Seeing how the creeds were formed not only helped clarify my own beliefs. It also reminded me of their original purpose. They weren’t just for the learned; they were tools to teach new converts, to summarize the essentials of the faith. They weren’t just for reciting; they were meant to be lived, defended, and passed on.
Even the parts of church history I once dismissed began to make sense. I had a negative view of monasticism. Why escape the world when God called us into it? But learning about how monastic communities preserved the Scriptures during the Dark Ages softened that view. I may not agree with a monastic lifestyle today, but I’ve come to understand the hunger for holiness, and the need for solitude now and then.
Then came the Reformation. Martin Luther’s story felt both jarring and necessary. He didn’t intend to start a new movement. He wanted reformation, not division. And yet, what emerged reshaped Christianity. His emphasis on the Five Solas, especially Scripture alone as our highest authority, offered a needed corrective to misplaced trust in human institutions. Not because it dismisses the Church, but because it places God above all human authority. When churches or pastors or even I fail, God doesn’t.

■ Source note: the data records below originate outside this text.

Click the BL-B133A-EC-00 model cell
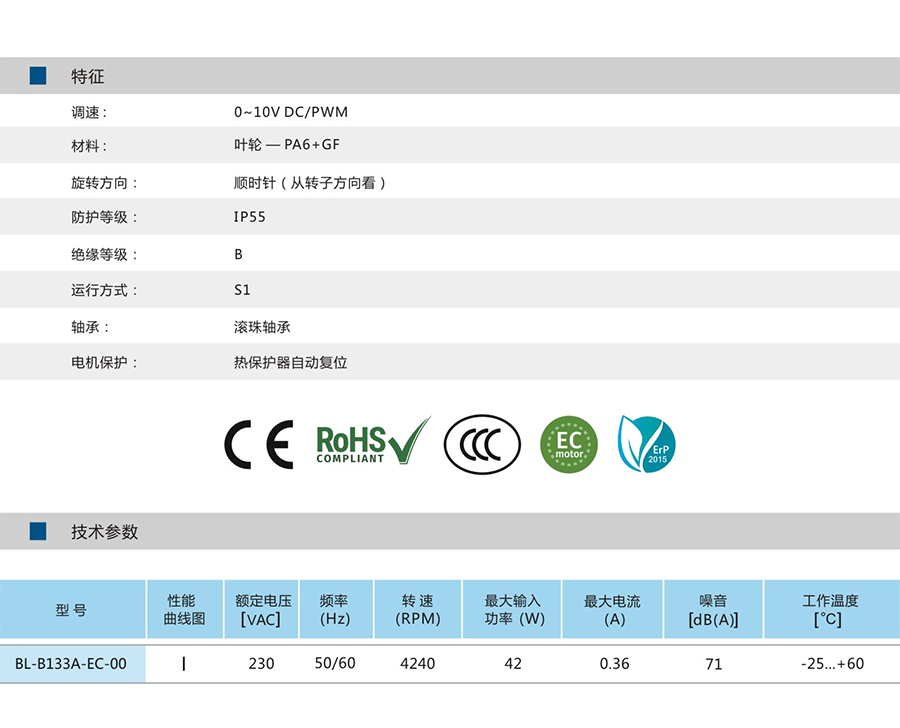This screenshot has width=900, height=728. point(72,663)
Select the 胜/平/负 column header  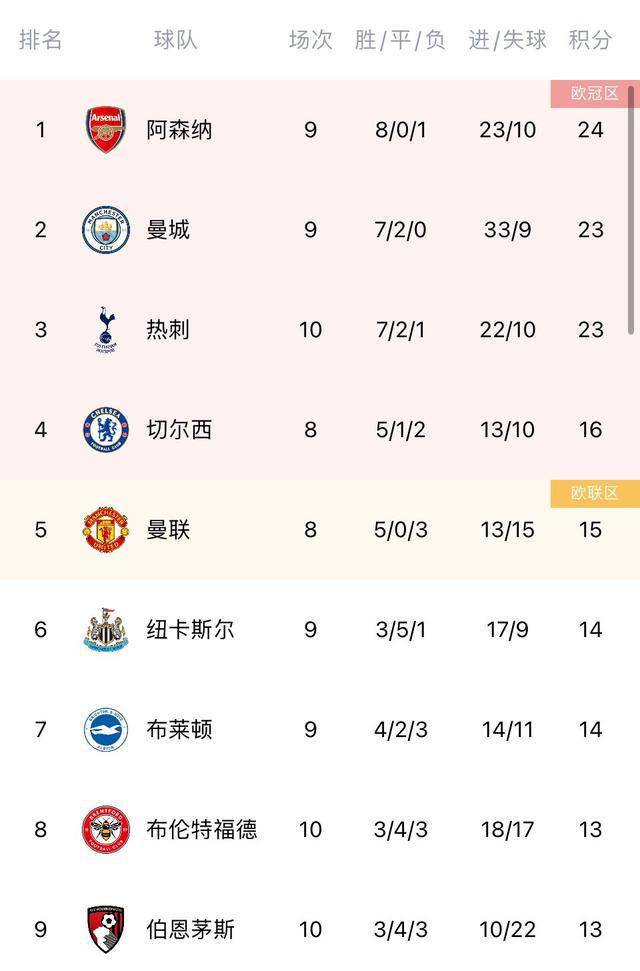coord(400,40)
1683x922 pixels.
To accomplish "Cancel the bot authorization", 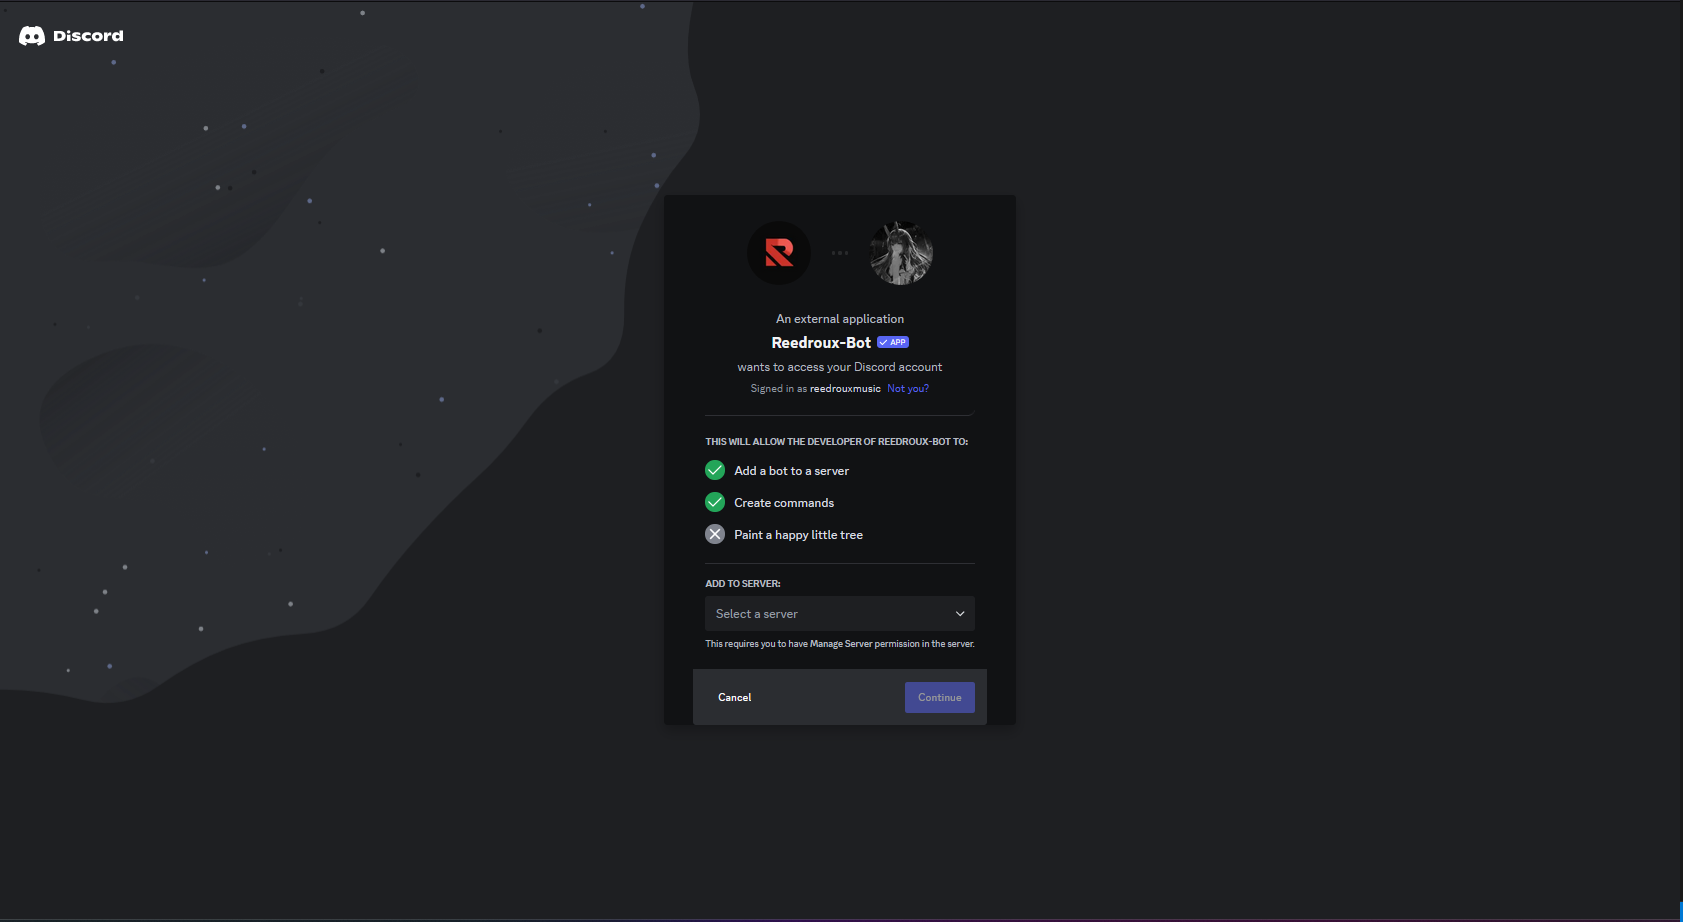I will coord(734,698).
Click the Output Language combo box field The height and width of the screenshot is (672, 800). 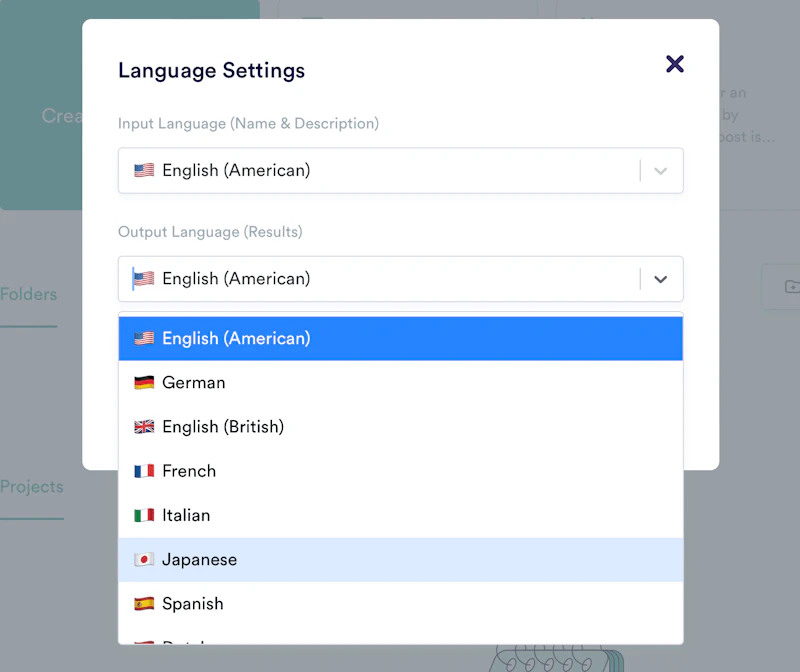(x=380, y=279)
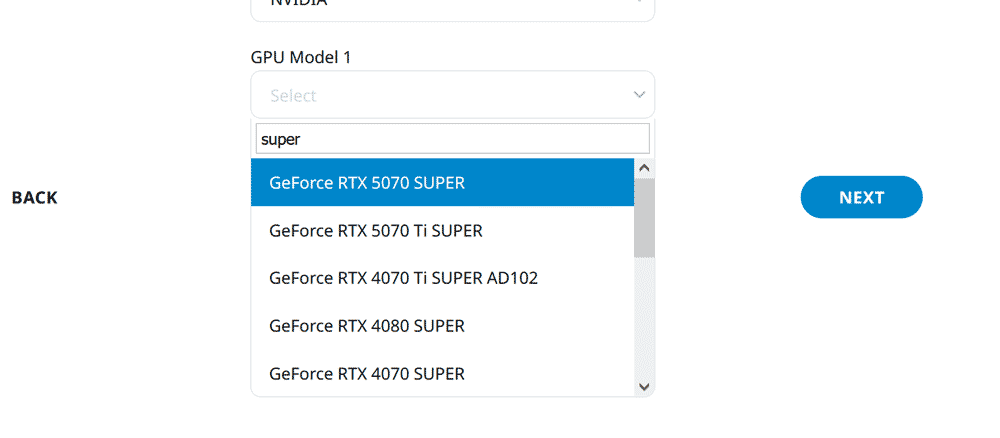This screenshot has height=438, width=1000.
Task: Click the GPU Model 1 chevron arrow
Action: point(640,95)
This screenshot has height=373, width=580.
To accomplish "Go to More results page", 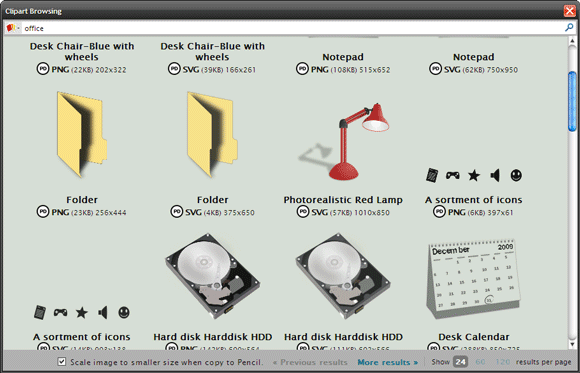I will click(x=387, y=362).

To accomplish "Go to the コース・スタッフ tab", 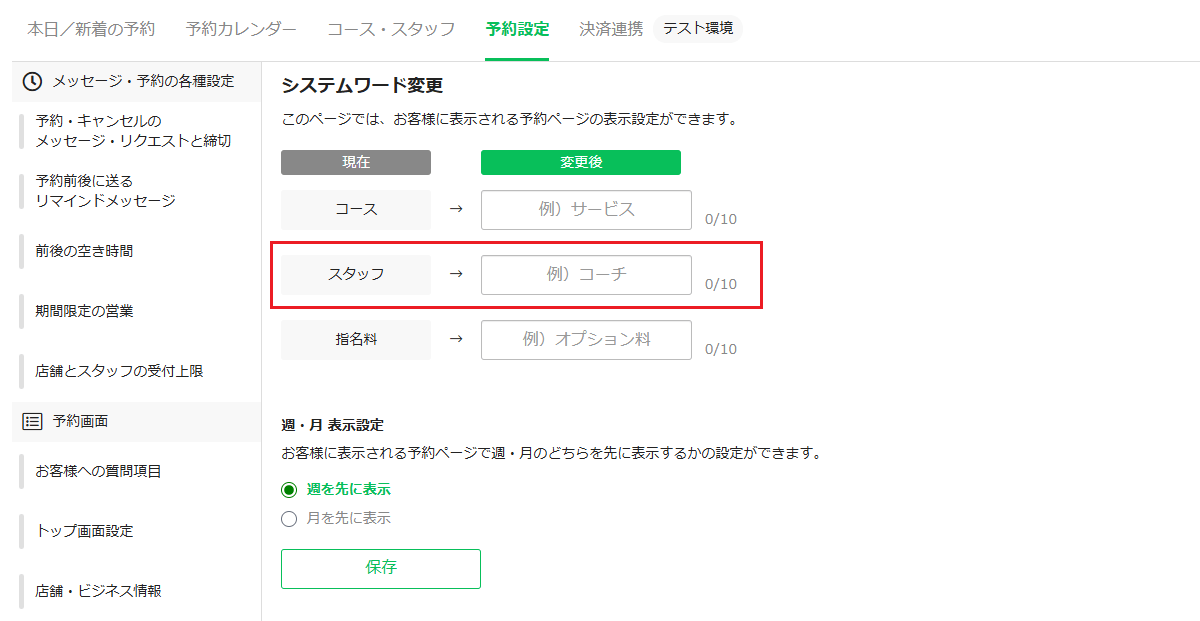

But of course, the Reformation didn’t solve everything. It splintered the Church even further, as disagreements on baptism, communion, and salvation led to new denominations. At times, this fragmentation can feel disheartening. I’ve often wondered where I stand, especially when I see value in more than one view. But I’ve come to realize: following Jesus isn’t about having perfect doctrine. It’s not about choosing the right label. It’s about staying anchored in the essentials, and loving one another even in our differences.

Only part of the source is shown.